- _Document excerpt_
FSB: Spending Review crucial for future of UK SMBs

Monday 10 June 2013

The Spending Review must stimulate investment in small and medium-sized businesses, in order to strengthen the economic environment, it has been claimed.

In a submission to the Chancellor George Osborne, the Federation of Small Businesses (FSB) has called for reform of the enterprise support landscape.

This comes after research from the lobby group found there are more than 800 grant schemes available for SMBs at the local level, with no less than 18 national schemes.

And while the FSB says government business support is important, it believes the Business Bank is an opportunity to simplify support and focus efforts on delivery.

This can ensure that good policy intentions have "a real impact on the ground" it has claimed. 

The FSB has also asked the Chancellor to detail how the Business Bank will be financed in the long term.

In its submission, the organisation claimed the institution must be independent from government, with its own source of funding.

The FSB also reiterated its view that the UK banking sector needs more competition, and the Business Bank is "fundamental" to making this happen.

- _Required actions_
1: Answer these questions using the Spending Review article:
(a) To whom did the Federation of Small Businesses make its submission?
(b) How many grant schemes does the lobby group's research say are available for SMBs at the local level?
(c) According to the submission, the Business Bank must be independent from what?
2: Copy everything in the Spending Review article from "FSB: Spending Review" down to "18 national schemes.".
The rows below the Spending Review article were taken from a separate source.

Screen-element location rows
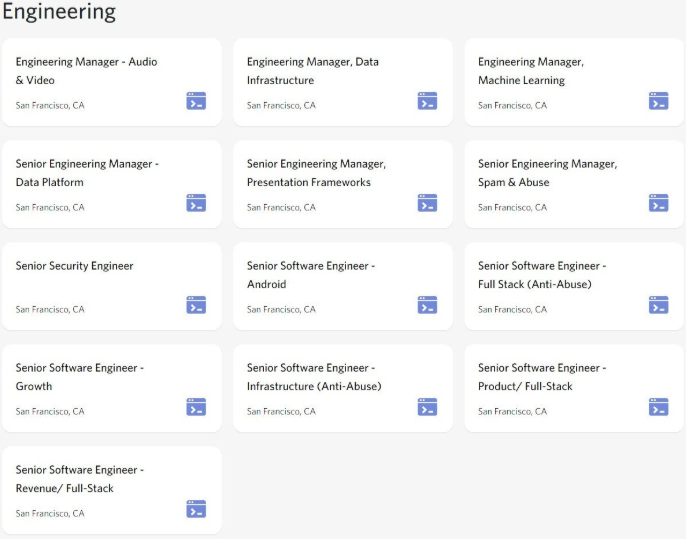Open Engineering Manager, Machine Learning listing
The image size is (686, 541).
pyautogui.click(x=531, y=71)
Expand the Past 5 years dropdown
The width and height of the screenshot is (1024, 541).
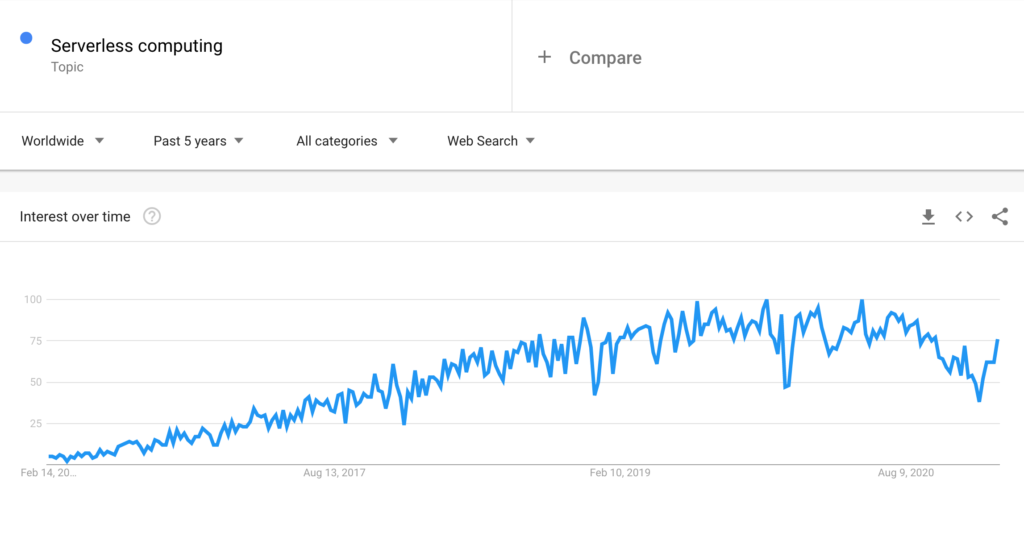click(x=198, y=141)
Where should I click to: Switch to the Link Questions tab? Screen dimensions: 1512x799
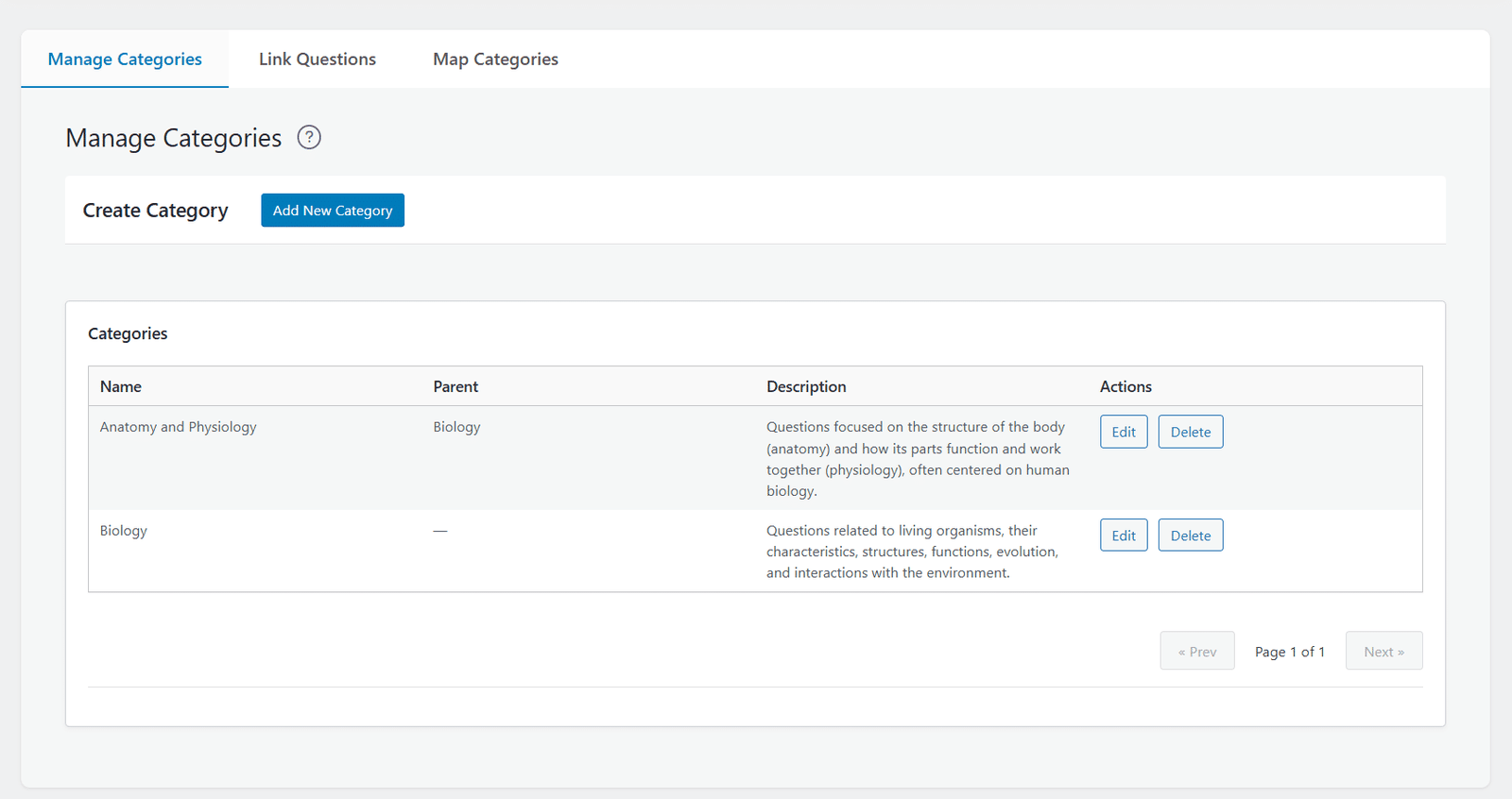coord(318,60)
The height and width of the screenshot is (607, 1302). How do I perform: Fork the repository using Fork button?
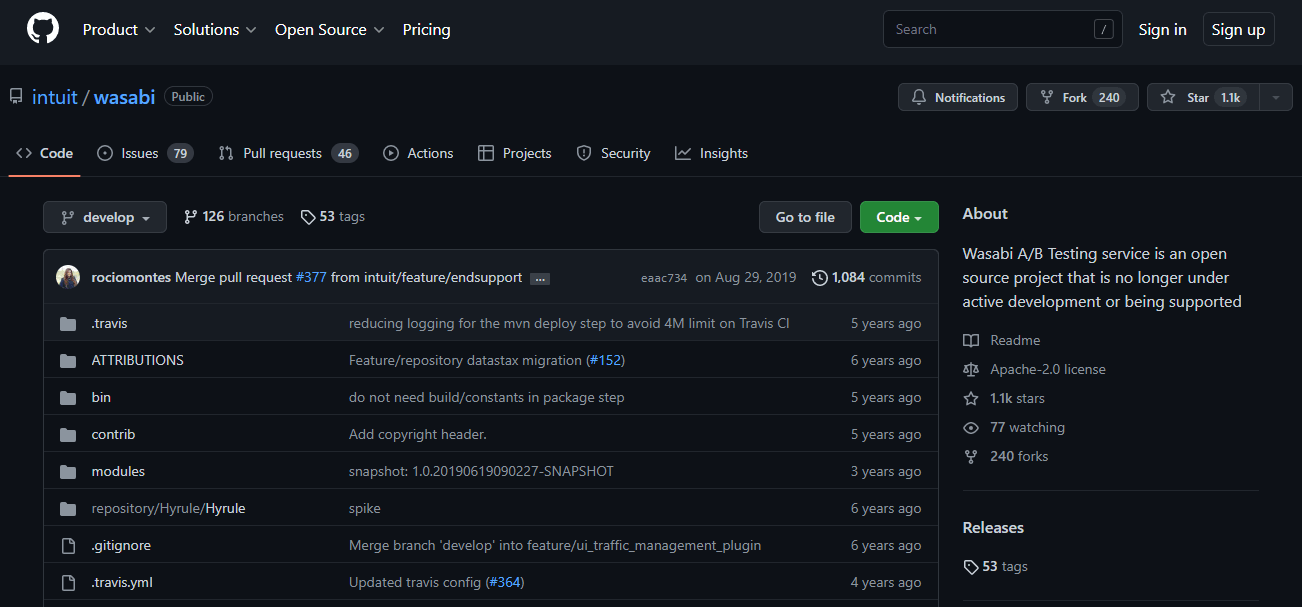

- _Replies_
1:
(a) Chancellor George Osborne
(b) More than 800
(c) Government

2:
FSB: Spending Review crucial for future of UK SMBs

Monday 10 June 2013

The Spending Review must stimulate investment in small and medium-sized businesses, in order to strengthen the economic environment, it has been claimed.

In a submission to the Chancellor George Osborne, the Federation of Small Businesses (FSB) has called for reform of the enterprise support landscape.

This comes after research from the lobby group found there are more than 800 grant schemes available for SMBs at the local level, with no less than 18 national schemes.